* **Data to process**

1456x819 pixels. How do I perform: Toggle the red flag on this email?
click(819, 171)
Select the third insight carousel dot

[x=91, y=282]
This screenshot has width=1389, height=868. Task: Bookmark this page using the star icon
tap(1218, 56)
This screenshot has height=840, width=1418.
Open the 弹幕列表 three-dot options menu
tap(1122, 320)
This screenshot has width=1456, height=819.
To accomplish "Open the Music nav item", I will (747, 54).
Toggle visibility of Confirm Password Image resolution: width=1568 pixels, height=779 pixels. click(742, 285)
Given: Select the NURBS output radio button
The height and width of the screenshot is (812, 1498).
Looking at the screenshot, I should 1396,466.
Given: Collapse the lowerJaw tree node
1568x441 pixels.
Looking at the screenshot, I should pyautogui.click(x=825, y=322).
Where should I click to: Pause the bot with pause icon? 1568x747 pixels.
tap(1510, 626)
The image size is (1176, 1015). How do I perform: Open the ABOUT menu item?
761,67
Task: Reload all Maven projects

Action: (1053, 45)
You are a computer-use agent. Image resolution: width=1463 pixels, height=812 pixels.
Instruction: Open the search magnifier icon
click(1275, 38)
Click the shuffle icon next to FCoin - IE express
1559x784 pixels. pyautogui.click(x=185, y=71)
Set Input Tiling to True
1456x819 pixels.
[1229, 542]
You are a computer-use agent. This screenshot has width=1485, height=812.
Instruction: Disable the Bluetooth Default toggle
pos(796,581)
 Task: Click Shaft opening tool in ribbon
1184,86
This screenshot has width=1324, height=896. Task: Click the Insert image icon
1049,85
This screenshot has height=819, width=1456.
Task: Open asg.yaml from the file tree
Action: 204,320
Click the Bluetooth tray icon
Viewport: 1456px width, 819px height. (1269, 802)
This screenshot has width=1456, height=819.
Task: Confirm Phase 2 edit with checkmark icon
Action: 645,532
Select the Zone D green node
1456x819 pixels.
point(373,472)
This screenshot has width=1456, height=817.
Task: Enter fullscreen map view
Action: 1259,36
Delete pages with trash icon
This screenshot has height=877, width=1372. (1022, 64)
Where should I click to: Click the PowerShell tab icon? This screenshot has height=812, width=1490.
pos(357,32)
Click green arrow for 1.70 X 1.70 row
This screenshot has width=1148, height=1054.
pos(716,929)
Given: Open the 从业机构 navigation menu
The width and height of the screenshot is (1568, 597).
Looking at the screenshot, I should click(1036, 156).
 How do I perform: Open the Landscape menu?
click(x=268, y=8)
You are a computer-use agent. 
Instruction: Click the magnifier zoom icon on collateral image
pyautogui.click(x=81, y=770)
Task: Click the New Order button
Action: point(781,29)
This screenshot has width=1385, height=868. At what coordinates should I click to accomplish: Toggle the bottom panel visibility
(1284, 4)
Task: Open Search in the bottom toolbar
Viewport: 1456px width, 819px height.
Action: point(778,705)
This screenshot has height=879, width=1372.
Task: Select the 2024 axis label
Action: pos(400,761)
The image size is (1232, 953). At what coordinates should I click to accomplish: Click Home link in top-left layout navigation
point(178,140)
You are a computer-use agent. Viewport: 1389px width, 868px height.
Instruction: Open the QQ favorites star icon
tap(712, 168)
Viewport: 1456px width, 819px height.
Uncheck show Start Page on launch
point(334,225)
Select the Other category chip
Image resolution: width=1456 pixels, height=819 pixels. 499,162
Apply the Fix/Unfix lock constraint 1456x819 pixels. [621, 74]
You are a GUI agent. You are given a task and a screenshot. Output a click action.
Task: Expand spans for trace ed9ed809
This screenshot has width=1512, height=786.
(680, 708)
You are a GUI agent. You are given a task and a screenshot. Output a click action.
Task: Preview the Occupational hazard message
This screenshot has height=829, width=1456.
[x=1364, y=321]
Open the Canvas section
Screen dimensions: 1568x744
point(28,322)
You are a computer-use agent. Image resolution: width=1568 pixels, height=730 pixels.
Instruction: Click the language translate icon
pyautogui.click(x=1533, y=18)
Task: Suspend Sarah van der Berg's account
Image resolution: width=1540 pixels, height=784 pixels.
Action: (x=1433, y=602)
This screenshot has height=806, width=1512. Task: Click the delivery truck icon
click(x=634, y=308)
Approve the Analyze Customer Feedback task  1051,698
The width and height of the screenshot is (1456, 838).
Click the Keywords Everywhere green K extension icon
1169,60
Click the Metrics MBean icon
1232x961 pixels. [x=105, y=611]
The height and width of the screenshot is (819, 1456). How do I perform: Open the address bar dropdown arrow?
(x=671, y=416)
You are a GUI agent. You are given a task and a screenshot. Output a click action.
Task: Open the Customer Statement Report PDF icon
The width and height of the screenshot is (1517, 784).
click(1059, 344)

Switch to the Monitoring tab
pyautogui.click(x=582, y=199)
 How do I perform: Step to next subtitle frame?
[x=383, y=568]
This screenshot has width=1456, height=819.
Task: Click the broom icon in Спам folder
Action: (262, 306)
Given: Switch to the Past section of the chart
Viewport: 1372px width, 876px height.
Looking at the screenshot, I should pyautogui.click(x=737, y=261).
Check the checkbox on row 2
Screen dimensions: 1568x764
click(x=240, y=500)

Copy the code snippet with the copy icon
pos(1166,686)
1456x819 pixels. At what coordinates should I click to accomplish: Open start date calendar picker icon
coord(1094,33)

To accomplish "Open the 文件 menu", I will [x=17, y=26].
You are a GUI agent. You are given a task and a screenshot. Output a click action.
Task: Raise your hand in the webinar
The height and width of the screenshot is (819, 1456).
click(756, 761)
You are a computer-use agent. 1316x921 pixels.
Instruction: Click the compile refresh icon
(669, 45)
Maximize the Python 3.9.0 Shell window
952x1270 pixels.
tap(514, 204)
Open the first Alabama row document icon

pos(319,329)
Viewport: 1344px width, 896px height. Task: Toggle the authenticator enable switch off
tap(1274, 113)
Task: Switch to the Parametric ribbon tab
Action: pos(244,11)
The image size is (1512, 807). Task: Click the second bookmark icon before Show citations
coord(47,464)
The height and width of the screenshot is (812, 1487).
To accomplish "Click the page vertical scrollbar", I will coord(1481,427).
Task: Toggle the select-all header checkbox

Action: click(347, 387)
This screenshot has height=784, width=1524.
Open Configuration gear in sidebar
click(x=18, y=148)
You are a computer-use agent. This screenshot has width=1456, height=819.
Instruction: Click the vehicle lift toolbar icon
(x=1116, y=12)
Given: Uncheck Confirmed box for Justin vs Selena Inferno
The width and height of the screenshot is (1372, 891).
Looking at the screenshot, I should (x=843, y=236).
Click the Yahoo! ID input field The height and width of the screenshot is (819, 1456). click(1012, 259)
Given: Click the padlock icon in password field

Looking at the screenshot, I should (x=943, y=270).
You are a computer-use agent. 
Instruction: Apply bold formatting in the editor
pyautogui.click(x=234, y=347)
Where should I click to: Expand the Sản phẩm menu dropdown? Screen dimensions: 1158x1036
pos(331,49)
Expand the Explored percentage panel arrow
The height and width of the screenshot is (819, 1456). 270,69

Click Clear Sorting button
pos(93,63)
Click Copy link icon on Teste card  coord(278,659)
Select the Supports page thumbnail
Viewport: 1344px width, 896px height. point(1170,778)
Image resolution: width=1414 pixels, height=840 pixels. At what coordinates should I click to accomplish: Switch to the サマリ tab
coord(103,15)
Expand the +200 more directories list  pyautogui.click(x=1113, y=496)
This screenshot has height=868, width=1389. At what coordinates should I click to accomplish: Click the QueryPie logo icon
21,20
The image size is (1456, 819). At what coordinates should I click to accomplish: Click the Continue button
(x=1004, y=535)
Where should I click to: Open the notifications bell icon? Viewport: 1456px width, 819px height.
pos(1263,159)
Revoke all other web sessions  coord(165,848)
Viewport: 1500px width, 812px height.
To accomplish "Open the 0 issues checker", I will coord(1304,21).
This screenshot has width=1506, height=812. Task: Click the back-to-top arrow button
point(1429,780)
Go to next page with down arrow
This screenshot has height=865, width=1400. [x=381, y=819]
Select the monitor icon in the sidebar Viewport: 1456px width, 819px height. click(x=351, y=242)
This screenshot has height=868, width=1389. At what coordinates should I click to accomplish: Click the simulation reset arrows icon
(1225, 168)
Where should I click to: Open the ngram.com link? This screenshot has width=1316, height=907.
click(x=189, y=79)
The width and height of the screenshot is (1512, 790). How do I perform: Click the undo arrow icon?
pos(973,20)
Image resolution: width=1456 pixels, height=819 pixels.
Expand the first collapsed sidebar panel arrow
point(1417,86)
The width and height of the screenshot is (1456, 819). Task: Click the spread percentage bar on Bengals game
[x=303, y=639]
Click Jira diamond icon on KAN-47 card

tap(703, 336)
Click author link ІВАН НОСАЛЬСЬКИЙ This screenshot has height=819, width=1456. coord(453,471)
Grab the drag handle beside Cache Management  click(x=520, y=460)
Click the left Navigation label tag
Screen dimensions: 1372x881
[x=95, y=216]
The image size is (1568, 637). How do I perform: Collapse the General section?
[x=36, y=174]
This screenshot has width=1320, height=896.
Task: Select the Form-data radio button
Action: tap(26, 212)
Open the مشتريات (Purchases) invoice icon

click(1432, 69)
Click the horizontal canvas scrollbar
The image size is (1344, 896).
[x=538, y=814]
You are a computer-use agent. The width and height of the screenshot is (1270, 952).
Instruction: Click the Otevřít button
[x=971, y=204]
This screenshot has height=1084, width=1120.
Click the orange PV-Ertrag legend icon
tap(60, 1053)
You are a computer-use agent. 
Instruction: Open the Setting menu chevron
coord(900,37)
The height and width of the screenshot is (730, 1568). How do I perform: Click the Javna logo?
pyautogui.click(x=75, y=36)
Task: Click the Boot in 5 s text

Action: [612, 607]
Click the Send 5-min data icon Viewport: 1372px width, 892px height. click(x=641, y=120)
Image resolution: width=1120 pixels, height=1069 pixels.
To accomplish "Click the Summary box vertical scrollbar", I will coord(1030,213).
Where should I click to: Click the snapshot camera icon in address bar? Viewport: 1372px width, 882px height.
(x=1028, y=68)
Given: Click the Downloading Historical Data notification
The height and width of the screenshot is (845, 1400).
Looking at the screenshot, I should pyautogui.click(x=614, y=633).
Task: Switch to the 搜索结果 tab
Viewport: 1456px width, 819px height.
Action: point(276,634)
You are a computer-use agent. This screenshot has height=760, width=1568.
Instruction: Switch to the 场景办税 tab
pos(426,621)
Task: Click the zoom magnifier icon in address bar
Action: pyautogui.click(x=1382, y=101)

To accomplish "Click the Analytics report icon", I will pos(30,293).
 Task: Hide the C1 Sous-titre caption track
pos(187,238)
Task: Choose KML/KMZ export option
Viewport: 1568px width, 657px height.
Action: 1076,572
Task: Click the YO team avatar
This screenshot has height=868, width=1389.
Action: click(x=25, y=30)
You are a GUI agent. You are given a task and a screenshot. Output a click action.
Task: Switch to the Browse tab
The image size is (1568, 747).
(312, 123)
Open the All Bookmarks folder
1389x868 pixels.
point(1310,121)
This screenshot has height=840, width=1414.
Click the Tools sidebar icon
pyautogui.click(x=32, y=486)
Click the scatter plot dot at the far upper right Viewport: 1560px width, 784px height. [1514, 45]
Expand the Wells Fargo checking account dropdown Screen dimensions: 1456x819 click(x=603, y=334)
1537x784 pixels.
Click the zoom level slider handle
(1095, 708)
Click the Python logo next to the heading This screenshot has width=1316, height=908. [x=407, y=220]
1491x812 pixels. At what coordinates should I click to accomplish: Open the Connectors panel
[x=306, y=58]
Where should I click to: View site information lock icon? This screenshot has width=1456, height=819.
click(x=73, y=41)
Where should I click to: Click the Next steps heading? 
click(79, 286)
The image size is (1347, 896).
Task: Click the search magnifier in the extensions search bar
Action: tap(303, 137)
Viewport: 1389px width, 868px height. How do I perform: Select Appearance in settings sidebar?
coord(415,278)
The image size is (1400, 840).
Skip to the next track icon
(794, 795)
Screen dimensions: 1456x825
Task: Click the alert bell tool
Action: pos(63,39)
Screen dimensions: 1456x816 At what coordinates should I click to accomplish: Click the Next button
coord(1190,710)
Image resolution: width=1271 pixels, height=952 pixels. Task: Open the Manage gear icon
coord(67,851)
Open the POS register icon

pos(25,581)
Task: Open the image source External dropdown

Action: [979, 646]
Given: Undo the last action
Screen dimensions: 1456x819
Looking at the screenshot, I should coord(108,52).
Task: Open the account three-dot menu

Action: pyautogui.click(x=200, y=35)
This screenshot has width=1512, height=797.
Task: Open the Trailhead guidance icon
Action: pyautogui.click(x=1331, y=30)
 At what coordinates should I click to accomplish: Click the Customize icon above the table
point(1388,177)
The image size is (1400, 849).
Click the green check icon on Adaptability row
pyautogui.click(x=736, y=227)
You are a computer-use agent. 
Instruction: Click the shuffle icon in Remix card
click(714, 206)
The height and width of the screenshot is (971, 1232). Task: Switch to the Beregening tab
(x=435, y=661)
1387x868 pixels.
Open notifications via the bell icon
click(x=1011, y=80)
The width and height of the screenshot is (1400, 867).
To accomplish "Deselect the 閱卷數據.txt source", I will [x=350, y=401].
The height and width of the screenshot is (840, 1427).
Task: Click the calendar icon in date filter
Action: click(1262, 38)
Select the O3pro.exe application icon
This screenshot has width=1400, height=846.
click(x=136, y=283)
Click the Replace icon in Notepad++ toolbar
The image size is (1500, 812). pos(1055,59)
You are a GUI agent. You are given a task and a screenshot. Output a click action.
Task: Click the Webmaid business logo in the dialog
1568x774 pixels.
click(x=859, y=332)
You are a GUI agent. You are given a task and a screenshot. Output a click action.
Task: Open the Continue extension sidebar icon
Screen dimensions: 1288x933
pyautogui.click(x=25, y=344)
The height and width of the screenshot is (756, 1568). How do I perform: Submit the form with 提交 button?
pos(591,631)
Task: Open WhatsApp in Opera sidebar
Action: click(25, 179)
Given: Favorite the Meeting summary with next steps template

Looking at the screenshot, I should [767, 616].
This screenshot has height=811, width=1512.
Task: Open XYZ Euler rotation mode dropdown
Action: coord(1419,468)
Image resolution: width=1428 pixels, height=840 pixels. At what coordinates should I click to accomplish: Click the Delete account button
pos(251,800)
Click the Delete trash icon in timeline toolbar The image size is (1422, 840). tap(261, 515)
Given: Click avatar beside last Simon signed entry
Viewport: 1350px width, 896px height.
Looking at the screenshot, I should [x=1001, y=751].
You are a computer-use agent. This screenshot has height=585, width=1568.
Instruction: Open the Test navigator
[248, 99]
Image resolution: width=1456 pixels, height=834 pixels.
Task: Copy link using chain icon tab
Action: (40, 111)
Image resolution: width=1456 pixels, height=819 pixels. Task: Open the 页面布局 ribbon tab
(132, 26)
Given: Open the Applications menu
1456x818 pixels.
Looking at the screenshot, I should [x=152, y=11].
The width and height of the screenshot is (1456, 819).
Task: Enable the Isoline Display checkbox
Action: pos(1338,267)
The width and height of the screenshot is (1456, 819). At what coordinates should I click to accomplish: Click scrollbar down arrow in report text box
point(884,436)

* **Your instructions**
Only the lines from the one containing "页面布局 ribbon tab" to the end of the listing belong in the output, each reproduced exactly.

* **Answer box**
Image resolution: width=1456 pixels, height=819 pixels. Task: Open the 页面布局 ribbon tab
(132, 26)
Given: Open the Applications menu
1456x818 pixels.
Looking at the screenshot, I should [x=152, y=11].
The width and height of the screenshot is (1456, 819).
Task: Enable the Isoline Display checkbox
Action: pos(1338,267)
The width and height of the screenshot is (1456, 819). At what coordinates should I click to accomplish: Click scrollbar down arrow in report text box
point(884,436)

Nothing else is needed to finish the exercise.